Prior to Isaacs' sentencing, U.S. prosecutors had attempted to increase his sentence to seven years and three months with evidence that the women appearing in the films had been drugged and forced to make the porn, and that after his conviction in April Isaacs had continued to promote his pornography business.

Two of the porn actresses told the prosecutors that they would not have taken part in the production of the films if they had not been high on drugs they alleged were fed to them by Isaacs, according to a report by the pornography industry news service XBIZ.

However, Judge King said that in his view the “vulnerable victim” sentencing adjustment did not apply in the case, because women who participate in the production of obscene material as consenting adults are better characterized as co-participants in the offenses than as victims.
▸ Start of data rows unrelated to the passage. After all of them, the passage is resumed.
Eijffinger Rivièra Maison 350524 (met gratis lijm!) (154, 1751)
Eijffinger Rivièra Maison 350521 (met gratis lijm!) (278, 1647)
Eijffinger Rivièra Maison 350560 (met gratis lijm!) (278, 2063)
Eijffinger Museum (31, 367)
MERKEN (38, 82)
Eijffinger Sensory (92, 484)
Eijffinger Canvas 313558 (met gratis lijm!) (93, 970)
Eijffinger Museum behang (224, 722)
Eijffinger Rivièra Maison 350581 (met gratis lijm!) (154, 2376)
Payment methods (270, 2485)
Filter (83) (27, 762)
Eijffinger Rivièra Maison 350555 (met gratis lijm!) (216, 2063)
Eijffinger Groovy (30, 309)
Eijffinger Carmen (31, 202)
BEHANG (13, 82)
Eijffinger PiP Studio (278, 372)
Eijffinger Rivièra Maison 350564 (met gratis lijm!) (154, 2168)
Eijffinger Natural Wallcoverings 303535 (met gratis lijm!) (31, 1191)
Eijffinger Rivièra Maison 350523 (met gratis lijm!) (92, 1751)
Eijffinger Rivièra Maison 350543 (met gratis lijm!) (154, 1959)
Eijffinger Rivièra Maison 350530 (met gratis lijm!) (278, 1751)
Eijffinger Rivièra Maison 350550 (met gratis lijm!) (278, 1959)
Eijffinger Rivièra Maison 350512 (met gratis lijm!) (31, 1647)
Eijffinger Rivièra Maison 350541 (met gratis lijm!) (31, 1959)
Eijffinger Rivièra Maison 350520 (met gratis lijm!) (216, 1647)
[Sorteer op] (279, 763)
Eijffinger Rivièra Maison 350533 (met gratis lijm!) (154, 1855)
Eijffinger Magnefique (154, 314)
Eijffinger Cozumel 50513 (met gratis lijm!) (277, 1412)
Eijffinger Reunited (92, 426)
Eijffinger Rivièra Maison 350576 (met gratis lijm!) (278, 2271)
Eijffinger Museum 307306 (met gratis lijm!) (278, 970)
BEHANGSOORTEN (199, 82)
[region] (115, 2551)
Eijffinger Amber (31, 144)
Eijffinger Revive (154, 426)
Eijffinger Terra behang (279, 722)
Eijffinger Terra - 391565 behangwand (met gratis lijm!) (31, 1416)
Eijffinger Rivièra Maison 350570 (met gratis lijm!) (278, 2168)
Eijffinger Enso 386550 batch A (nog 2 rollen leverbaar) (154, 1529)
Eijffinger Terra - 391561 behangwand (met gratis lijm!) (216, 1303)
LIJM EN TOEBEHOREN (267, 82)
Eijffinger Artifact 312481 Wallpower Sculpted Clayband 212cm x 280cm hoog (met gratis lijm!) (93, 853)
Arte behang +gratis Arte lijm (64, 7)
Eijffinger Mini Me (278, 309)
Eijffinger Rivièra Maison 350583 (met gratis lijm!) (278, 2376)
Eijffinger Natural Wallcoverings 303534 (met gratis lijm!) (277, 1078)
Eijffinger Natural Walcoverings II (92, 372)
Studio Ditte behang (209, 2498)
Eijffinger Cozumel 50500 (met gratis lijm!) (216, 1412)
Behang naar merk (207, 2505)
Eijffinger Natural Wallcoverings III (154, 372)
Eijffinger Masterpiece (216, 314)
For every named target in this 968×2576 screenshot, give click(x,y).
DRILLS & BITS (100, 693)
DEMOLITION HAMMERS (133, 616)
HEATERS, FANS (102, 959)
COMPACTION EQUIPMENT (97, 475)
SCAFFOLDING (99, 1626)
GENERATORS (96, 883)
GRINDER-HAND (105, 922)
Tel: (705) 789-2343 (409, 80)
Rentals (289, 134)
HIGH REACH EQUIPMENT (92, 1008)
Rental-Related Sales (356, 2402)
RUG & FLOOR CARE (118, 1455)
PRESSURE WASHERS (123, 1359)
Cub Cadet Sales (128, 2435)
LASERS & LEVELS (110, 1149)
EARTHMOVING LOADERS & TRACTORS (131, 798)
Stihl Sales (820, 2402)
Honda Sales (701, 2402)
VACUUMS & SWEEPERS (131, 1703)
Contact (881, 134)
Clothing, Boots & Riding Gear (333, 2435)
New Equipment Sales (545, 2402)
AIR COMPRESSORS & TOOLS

Judge King rejected Isaacs' contention that his porn business was based on the vision of art as protected speech under the First Amendment.

“I have totally rejected during the course of the trial that he's a shock artist,” King said. “He has cloaked himself as a First Amendment defendant. But the fact is that he did it for money. He's not a defender of the First Amendment. He cheapens the First Amendment.”

Dawn Hawkins, MIM’s Executive Director, said, “Pornography leads to the degradation and dehumanization of women. It is a cause of increased prostitution and sex trafficking, as well as sexual violence against women and children.”

Hawkins noted that federal law prohibits the distribution of hardcore adult pornography (“obscenity”) on the Internet, on cable/satellite TV, on hotel/motel TV, in retail shops, through the mail, and by common carriers such as UPS and FedEx. “Morality in Media will not rest until the federal laws designed to protect women and children from the porn criminals are fully enforced,” she said.